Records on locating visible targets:

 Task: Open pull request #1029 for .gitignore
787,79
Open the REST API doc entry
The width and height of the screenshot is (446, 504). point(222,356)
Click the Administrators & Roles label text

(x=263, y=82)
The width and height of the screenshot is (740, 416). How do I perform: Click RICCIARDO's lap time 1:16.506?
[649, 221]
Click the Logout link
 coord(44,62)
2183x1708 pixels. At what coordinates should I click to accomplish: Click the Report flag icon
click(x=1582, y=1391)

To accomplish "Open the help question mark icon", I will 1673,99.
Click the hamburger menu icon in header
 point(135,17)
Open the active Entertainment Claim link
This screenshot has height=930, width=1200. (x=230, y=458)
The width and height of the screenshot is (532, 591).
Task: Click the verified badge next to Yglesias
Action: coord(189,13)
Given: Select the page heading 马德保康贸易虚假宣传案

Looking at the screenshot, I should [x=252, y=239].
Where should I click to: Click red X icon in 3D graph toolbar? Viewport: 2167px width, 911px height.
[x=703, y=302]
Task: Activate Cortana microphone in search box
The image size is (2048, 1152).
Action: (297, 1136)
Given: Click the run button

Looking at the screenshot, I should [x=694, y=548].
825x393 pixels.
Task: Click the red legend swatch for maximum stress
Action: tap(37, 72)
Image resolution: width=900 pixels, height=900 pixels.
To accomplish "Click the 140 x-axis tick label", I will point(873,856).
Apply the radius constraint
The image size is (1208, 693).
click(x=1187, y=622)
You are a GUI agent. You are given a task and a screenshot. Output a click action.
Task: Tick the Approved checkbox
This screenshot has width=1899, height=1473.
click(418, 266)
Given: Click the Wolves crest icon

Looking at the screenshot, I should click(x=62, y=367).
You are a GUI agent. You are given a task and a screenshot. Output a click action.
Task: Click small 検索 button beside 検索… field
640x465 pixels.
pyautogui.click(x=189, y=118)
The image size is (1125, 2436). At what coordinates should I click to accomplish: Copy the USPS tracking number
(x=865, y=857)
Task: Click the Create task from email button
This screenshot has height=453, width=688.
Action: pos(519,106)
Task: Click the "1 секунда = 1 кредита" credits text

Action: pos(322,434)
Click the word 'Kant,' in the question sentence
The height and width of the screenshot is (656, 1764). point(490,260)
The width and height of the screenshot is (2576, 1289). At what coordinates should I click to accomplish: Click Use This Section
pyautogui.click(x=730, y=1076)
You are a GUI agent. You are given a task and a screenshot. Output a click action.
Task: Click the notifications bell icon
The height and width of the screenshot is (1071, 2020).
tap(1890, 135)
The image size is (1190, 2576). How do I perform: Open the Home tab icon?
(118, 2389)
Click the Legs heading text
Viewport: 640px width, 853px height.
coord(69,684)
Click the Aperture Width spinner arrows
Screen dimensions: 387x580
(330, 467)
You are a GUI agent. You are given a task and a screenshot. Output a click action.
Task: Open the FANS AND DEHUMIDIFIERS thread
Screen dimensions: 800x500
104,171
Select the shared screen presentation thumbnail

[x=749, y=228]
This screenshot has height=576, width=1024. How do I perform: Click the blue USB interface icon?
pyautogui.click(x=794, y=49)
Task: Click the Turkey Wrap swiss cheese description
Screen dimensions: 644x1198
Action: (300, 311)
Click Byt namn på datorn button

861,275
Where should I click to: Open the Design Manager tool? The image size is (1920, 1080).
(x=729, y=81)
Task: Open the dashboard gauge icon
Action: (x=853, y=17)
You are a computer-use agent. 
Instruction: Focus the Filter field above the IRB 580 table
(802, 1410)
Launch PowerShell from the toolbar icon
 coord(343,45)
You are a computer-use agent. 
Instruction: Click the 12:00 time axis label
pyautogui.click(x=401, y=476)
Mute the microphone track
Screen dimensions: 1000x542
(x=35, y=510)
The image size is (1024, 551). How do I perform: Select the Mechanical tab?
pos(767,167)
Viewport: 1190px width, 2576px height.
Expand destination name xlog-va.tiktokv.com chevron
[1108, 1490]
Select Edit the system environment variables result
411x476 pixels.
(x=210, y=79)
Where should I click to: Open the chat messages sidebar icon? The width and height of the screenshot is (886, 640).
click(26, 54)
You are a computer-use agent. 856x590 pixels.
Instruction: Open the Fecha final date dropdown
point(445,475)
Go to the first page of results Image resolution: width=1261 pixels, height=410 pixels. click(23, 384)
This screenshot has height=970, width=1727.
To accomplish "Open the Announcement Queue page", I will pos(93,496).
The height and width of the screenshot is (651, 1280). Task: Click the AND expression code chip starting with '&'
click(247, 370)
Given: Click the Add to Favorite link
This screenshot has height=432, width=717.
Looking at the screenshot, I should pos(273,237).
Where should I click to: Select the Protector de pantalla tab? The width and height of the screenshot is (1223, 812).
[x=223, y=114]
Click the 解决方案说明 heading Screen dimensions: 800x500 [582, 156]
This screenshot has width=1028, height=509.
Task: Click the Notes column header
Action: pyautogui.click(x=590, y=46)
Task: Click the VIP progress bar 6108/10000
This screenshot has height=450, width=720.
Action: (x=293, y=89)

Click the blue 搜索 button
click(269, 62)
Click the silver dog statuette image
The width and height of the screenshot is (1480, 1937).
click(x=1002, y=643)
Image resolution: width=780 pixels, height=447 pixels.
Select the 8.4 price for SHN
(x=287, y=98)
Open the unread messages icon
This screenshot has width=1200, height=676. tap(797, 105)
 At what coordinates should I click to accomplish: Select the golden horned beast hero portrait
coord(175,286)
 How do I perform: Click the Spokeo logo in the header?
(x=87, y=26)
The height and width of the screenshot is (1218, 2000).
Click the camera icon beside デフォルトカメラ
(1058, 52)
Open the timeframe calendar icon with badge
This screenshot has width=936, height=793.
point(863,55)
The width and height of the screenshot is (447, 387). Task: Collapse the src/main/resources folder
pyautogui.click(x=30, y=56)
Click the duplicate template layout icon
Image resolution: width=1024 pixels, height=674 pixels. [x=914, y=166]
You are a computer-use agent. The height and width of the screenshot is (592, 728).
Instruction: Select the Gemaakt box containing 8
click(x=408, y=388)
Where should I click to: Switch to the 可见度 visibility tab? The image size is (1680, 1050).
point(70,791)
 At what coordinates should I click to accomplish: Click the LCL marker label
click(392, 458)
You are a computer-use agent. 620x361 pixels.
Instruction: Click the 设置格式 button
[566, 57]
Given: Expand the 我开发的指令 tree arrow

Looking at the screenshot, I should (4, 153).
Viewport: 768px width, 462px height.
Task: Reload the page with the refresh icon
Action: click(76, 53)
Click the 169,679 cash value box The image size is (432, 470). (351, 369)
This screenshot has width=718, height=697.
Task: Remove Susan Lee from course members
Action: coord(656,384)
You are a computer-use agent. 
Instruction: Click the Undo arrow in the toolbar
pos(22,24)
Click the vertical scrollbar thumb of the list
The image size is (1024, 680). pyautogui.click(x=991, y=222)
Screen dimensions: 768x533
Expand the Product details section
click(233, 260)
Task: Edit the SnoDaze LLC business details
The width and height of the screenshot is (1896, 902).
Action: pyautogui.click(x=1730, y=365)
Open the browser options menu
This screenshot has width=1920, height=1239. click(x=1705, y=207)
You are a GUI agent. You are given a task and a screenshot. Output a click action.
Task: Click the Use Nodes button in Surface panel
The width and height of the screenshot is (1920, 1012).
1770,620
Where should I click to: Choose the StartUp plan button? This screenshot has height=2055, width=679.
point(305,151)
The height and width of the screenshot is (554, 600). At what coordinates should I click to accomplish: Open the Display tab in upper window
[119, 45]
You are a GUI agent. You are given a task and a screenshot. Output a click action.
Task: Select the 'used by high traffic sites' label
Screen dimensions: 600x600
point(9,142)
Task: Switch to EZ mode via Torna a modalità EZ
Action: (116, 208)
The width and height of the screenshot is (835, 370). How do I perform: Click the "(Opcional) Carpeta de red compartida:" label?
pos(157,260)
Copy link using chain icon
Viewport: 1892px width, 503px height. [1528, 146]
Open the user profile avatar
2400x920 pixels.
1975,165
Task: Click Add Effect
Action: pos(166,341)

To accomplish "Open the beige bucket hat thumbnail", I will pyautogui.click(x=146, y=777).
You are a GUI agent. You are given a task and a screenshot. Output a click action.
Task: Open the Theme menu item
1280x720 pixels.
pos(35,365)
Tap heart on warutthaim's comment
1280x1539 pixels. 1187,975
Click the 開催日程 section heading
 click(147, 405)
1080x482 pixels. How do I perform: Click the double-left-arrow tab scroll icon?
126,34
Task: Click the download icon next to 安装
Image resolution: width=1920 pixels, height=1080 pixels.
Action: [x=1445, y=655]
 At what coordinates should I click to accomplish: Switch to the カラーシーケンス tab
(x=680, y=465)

▶ [TASK TO CARRY OUT]: Can you give the records again, beginning at the line that has "Given: Expand the 我开发的指令 tree arrow" and stopping after the line that has "will pyautogui.click(x=146, y=777).", with "Product details" swapped for "Shipping details" and everything else unchanged?

▶ [EXERCISE OUTPUT]:
Given: Expand the 我开发的指令 tree arrow

Looking at the screenshot, I should (4, 153).
Viewport: 768px width, 462px height.
Task: Reload the page with the refresh icon
Action: click(76, 53)
Click the 169,679 cash value box The image size is (432, 470). (351, 369)
This screenshot has width=718, height=697.
Task: Remove Susan Lee from course members
Action: coord(656,384)
You are a computer-use agent. 
Instruction: Click the Undo arrow in the toolbar
pos(22,24)
Click the vertical scrollbar thumb of the list
The image size is (1024, 680). pyautogui.click(x=991, y=222)
Screen dimensions: 768x533
Expand the Shipping details section
click(233, 260)
Task: Edit the SnoDaze LLC business details
The width and height of the screenshot is (1896, 902).
Action: pyautogui.click(x=1730, y=365)
Open the browser options menu
This screenshot has width=1920, height=1239. click(x=1705, y=207)
You are a GUI agent. You are given a task and a screenshot. Output a click action.
Task: Click the Use Nodes button in Surface panel
The width and height of the screenshot is (1920, 1012).
1770,620
Where should I click to: Choose the StartUp plan button? This screenshot has height=2055, width=679.
point(305,151)
The height and width of the screenshot is (554, 600). At what coordinates should I click to accomplish: Open the Display tab in upper window
[119, 45]
You are a GUI agent. You are given a task and a screenshot. Output a click action.
Task: Select the 'used by high traffic sites' label
Screen dimensions: 600x600
point(9,142)
Task: Switch to EZ mode via Torna a modalità EZ
Action: (116, 208)
The width and height of the screenshot is (835, 370). How do I perform: Click the "(Opcional) Carpeta de red compartida:" label?
pos(157,260)
Copy link using chain icon
Viewport: 1892px width, 503px height. [1528, 146]
Open the user profile avatar
2400x920 pixels.
1975,165
Task: Click Add Effect
Action: pos(166,341)

To accomplish "Open the beige bucket hat thumbnail", I will pyautogui.click(x=146, y=777).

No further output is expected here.